# What you are asked to do:
The entries that follow must be given again exactly, with the pictures excluded.

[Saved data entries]
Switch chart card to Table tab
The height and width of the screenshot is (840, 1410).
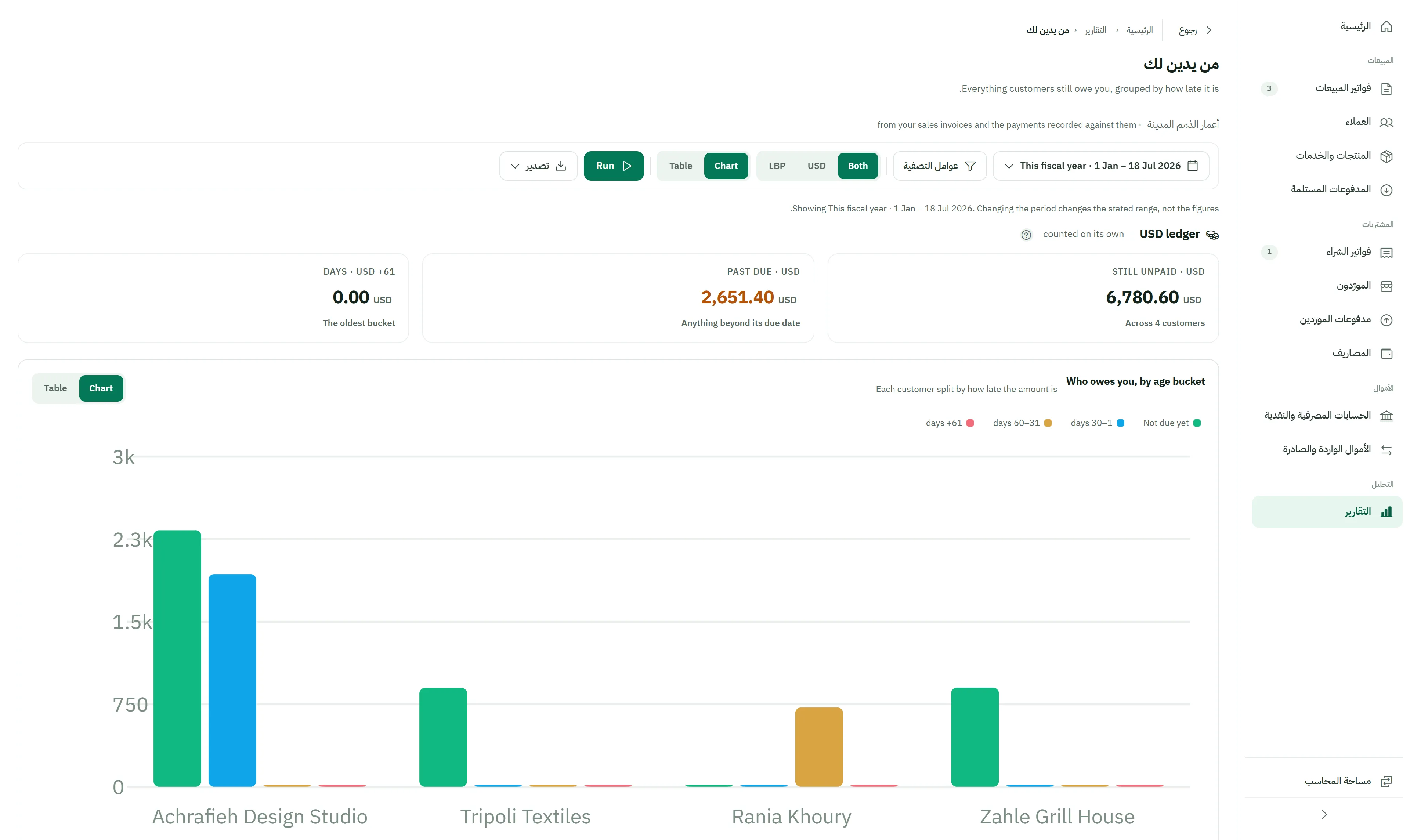(55, 388)
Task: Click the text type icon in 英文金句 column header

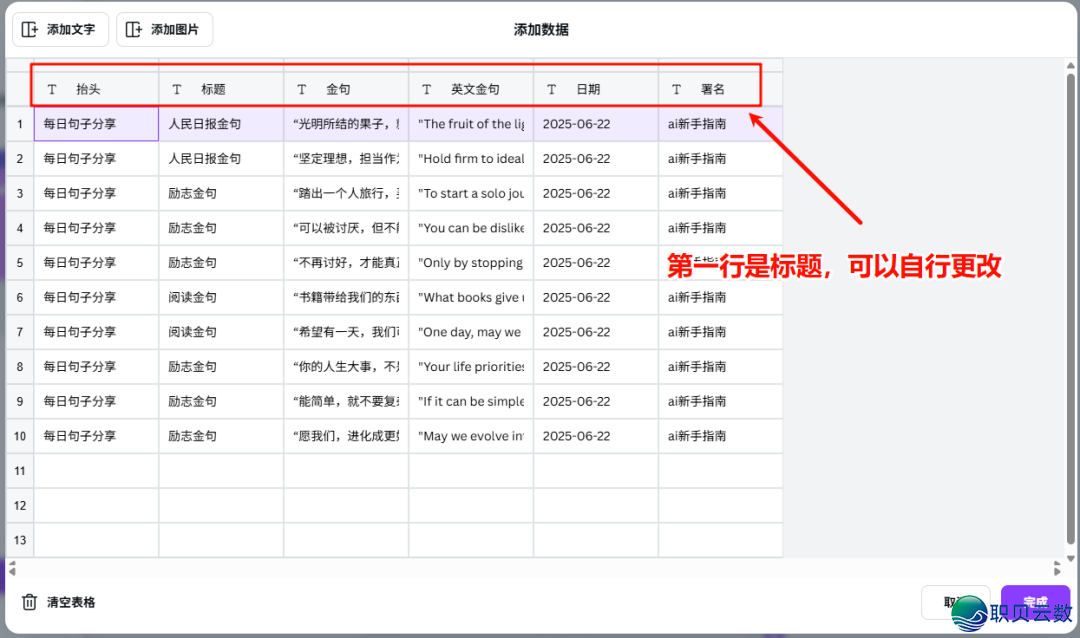Action: click(x=427, y=89)
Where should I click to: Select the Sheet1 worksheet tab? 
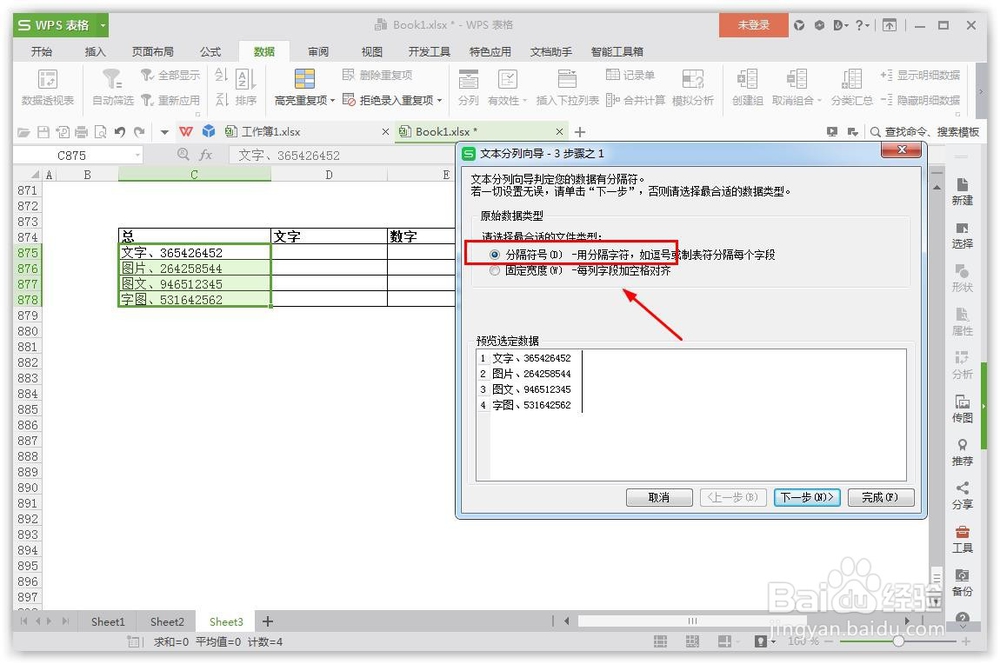(x=107, y=621)
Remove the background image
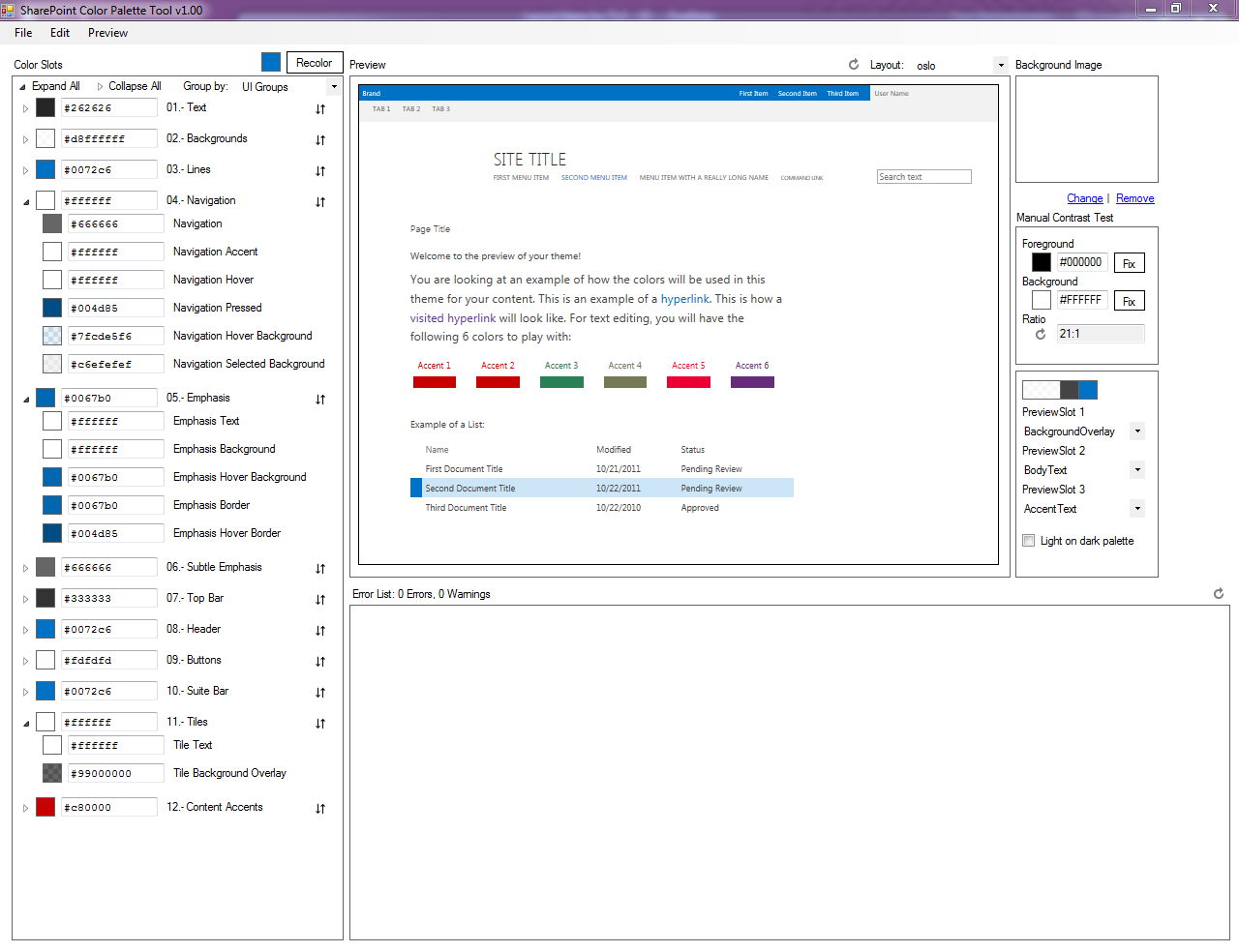 pos(1134,198)
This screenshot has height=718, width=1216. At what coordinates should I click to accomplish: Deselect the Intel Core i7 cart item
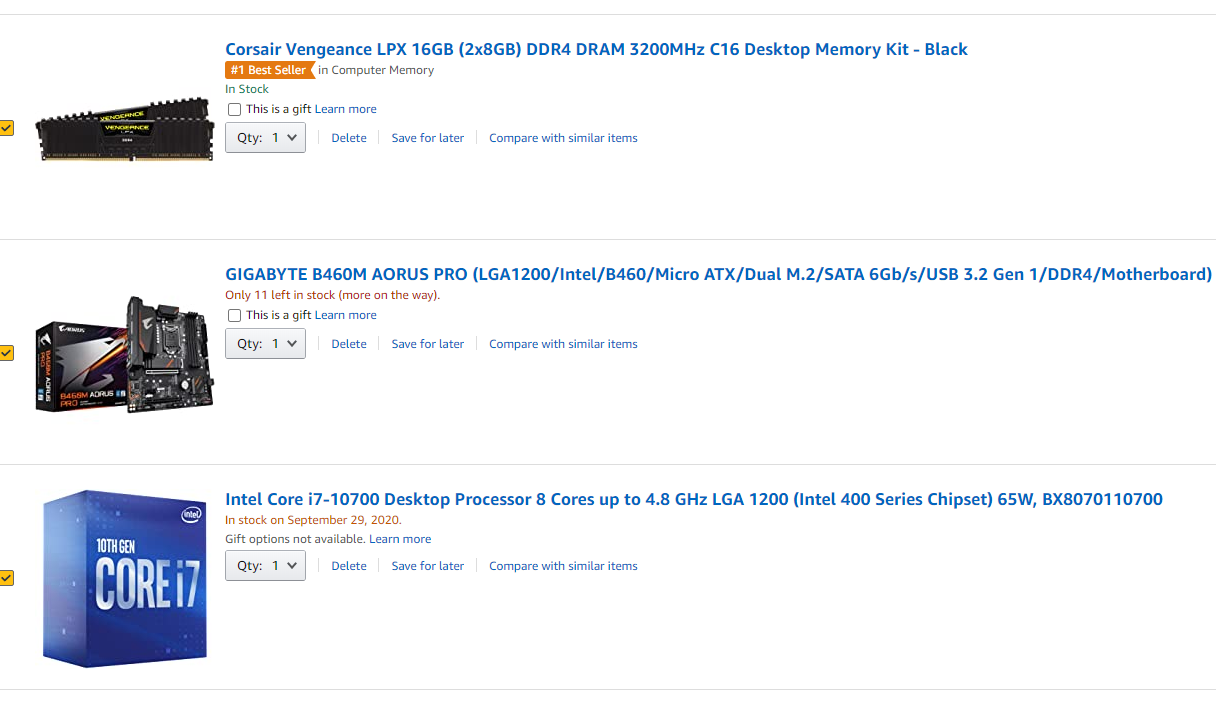coord(6,578)

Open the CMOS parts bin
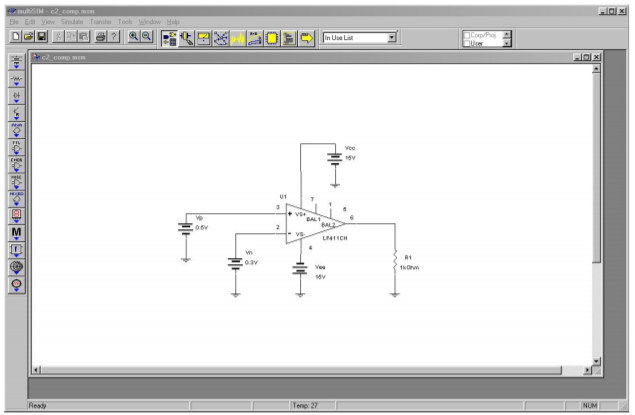pyautogui.click(x=16, y=164)
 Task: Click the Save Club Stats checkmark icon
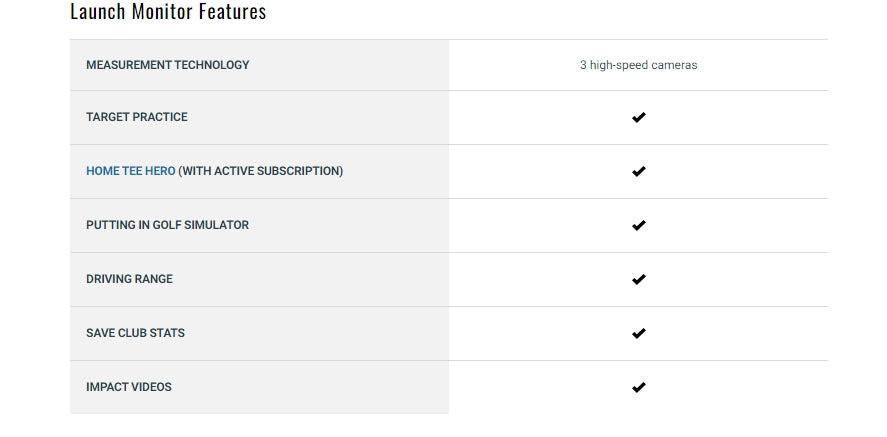tap(638, 333)
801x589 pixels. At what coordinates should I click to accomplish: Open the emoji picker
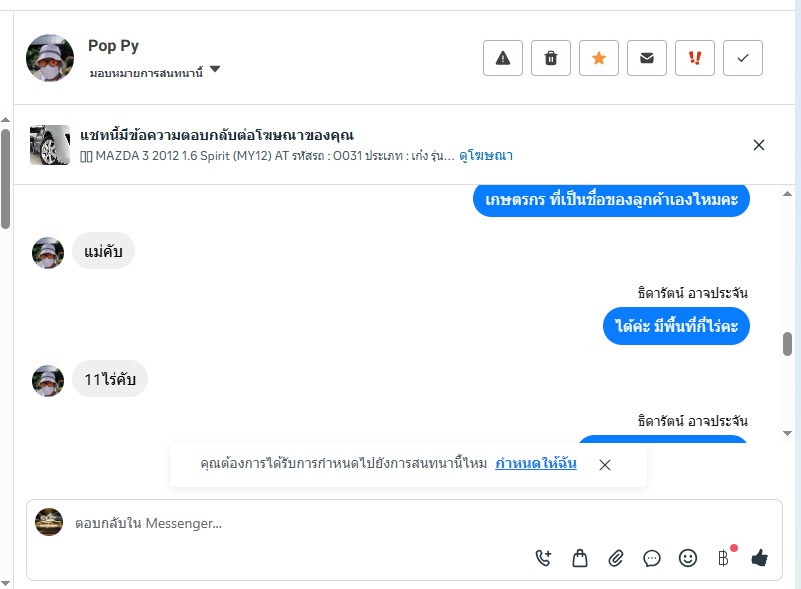click(688, 558)
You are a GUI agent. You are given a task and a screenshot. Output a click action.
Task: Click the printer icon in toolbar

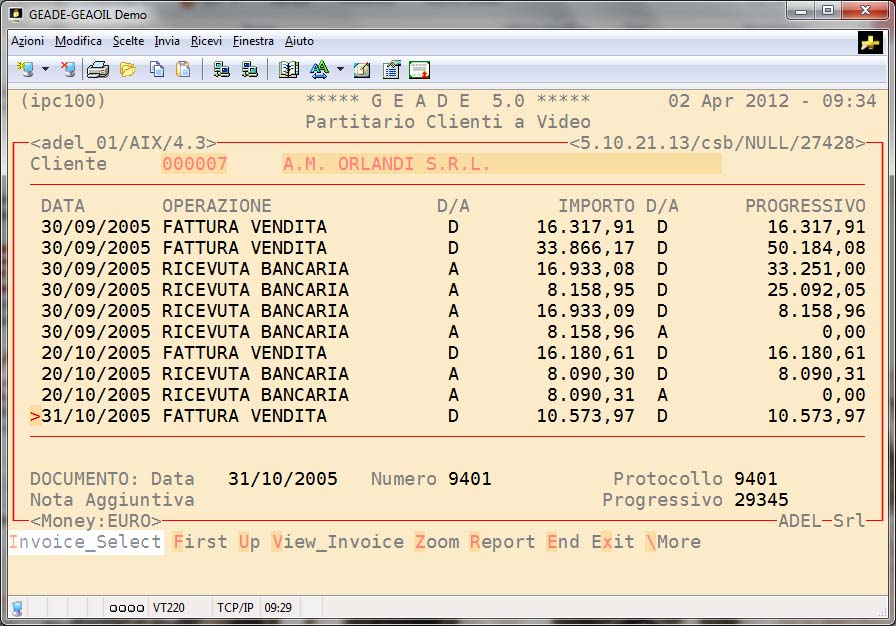[98, 70]
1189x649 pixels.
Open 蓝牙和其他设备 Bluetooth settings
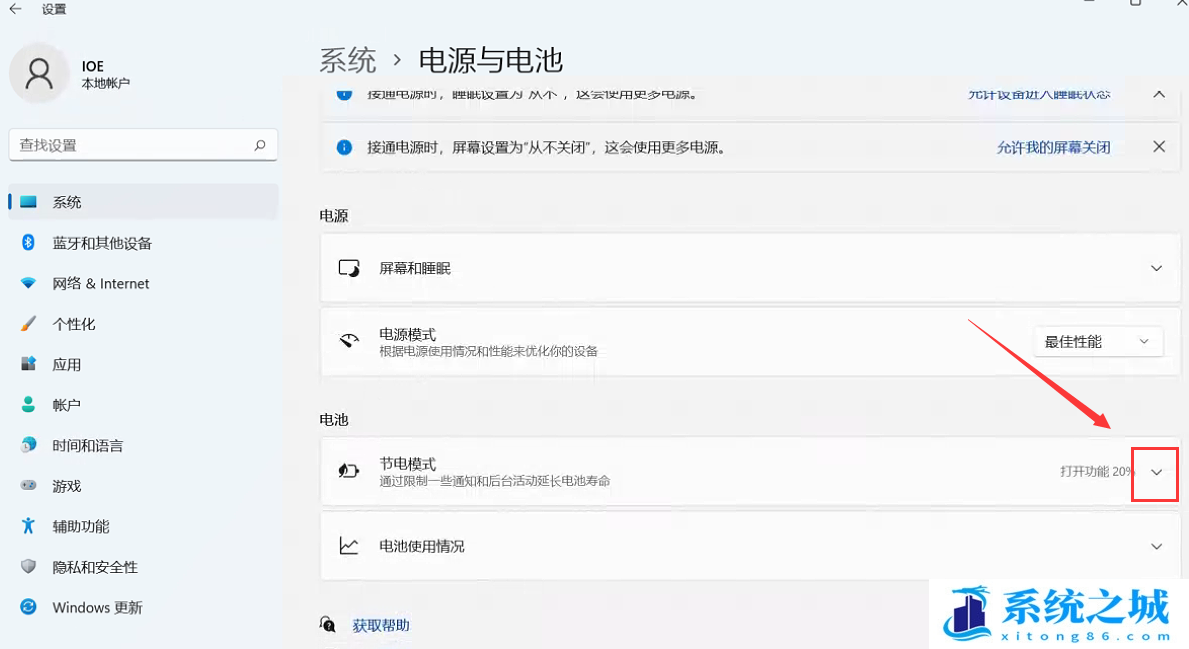pyautogui.click(x=102, y=243)
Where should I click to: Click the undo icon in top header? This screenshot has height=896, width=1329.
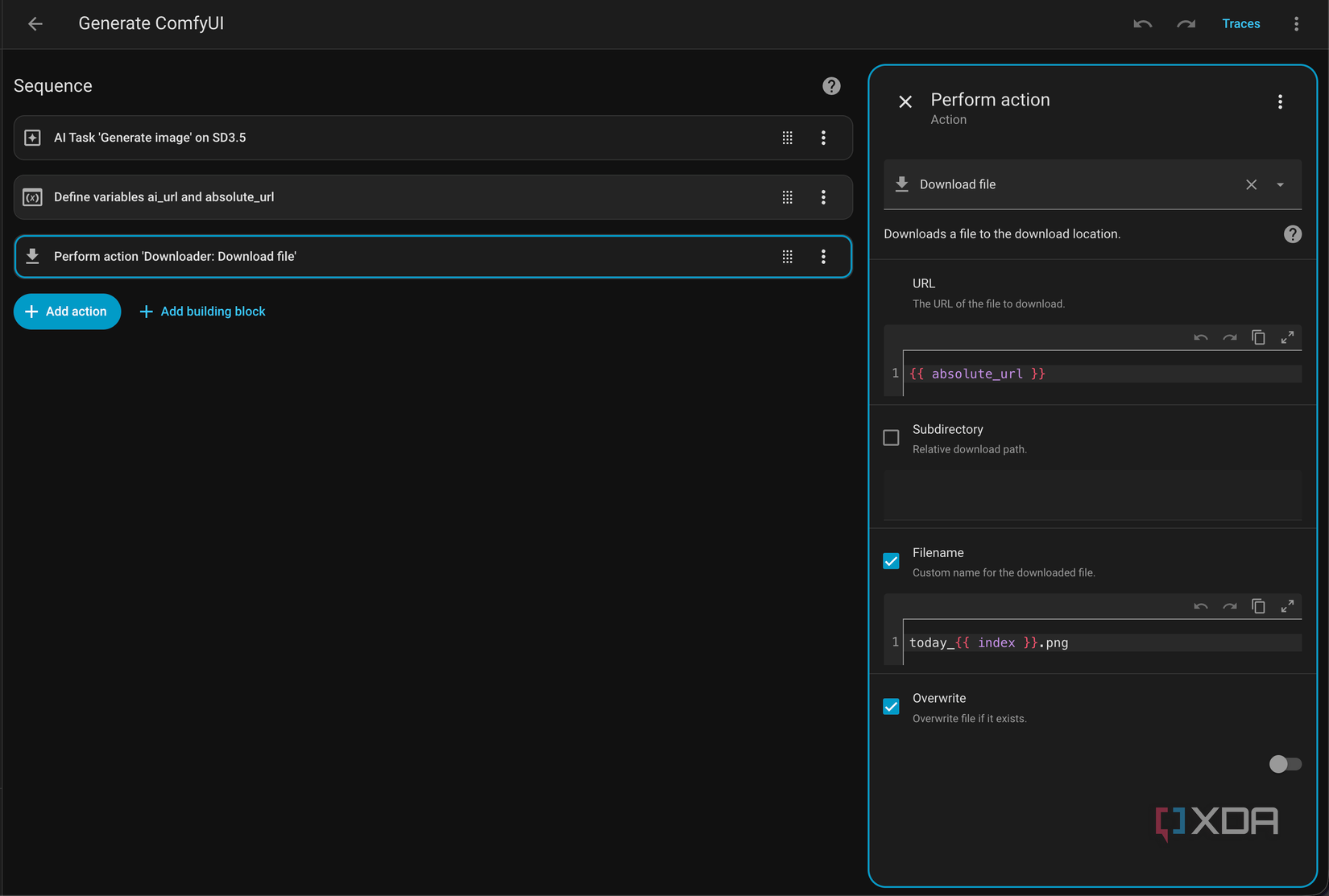coord(1142,23)
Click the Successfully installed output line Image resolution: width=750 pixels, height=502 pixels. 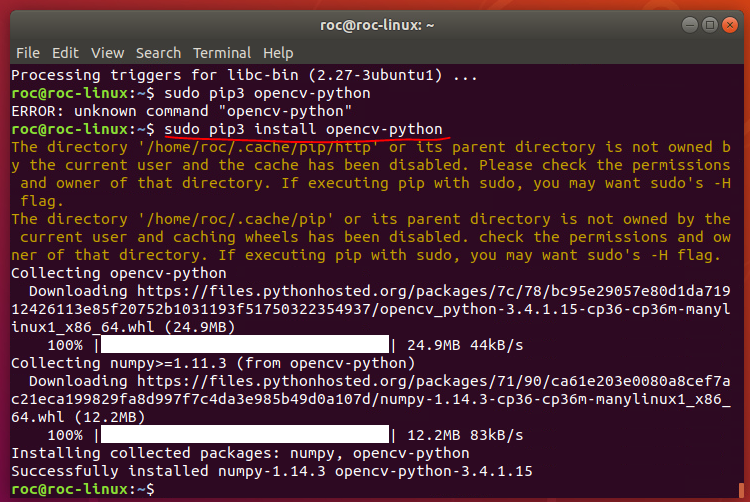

# Exercise result:
Switch chart card to Table tab
The height and width of the screenshot is (840, 1410).
(55, 388)
Task: Click the text type icon in 英文金句 column header

Action: click(x=427, y=89)
Where should I click to: Select the Sheet1 worksheet tab? 
(x=107, y=621)
Remove the background image
 pos(1134,198)
This screenshot has height=718, width=1216. At what coordinates should I click to accomplish: Deselect the Intel Core i7 cart item
coord(6,578)

Open the CMOS parts bin
pyautogui.click(x=16, y=164)
 Task: Click the Save Club Stats checkmark icon
tap(638, 333)
801x589 pixels. At what coordinates should I click to accomplish: Open the emoji picker
click(688, 558)
You are a GUI agent. You are given a task and a screenshot. Output a click action.
Task: Click the printer icon in toolbar

[98, 70]
1189x649 pixels.
Open 蓝牙和其他设备 Bluetooth settings
pyautogui.click(x=102, y=243)
Where should I click to: Click the undo icon in top header? This screenshot has height=896, width=1329.
coord(1142,23)
Click the Successfully installed output line Image resolution: width=750 pixels, height=502 pixels. 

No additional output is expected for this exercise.